Aim of the task: For this task, output every entry below exactly and omit the pictures.

Collected data
Content starts
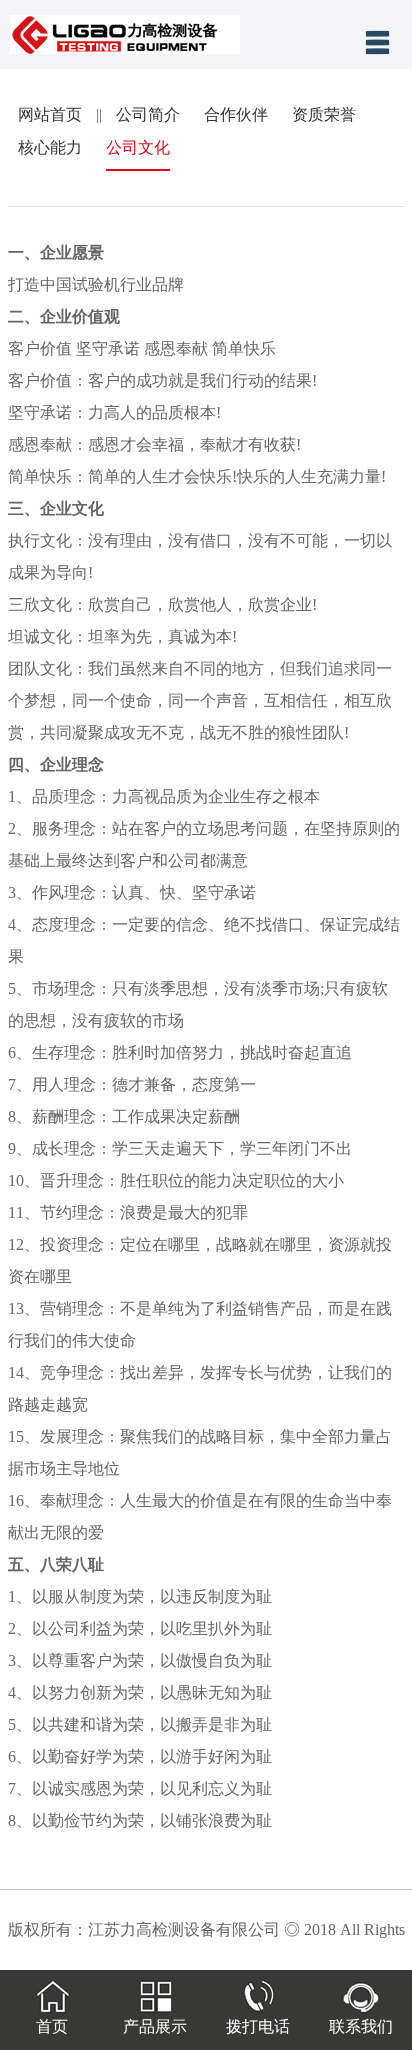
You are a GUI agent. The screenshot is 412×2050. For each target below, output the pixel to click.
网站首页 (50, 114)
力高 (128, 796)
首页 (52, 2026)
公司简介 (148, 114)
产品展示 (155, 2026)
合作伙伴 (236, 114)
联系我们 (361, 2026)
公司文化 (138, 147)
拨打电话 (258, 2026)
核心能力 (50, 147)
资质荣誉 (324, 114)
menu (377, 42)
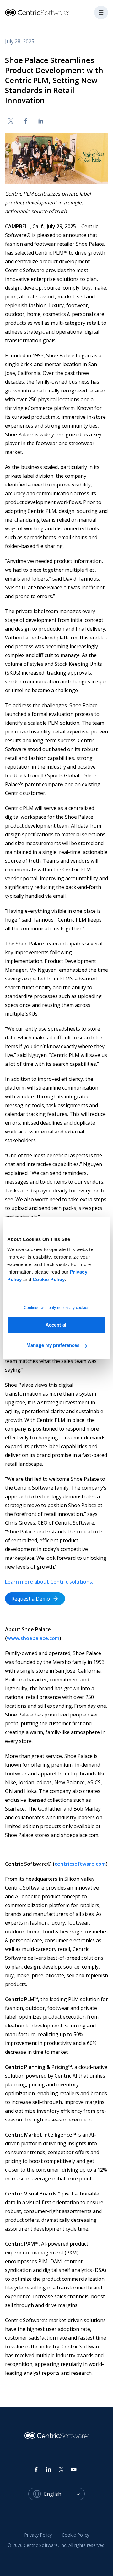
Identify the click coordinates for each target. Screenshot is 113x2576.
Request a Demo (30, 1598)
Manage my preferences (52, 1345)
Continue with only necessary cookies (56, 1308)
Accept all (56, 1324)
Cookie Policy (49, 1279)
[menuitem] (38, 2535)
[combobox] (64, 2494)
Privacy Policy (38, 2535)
Content ends
Completed exercise:
You are a GUI agent. The screenshot is 412×2050. For each target below, output the pixel to click.
网站首页 (50, 114)
力高 (128, 796)
首页 (52, 2026)
公司简介 (148, 114)
产品展示 (155, 2026)
合作伙伴 (236, 114)
联系我们 (361, 2026)
公司文化 (138, 147)
拨打电话 (258, 2026)
核心能力 (50, 147)
资质荣誉 (324, 114)
menu (377, 42)
Identify the click coordinates for each target. Screenshot is 113x2576.
Request a Demo (30, 1598)
Manage my preferences (52, 1345)
Continue with only necessary cookies (56, 1308)
Accept all (56, 1324)
Cookie Policy (49, 1279)
[menuitem] (38, 2535)
[combobox] (64, 2494)
Privacy Policy (38, 2535)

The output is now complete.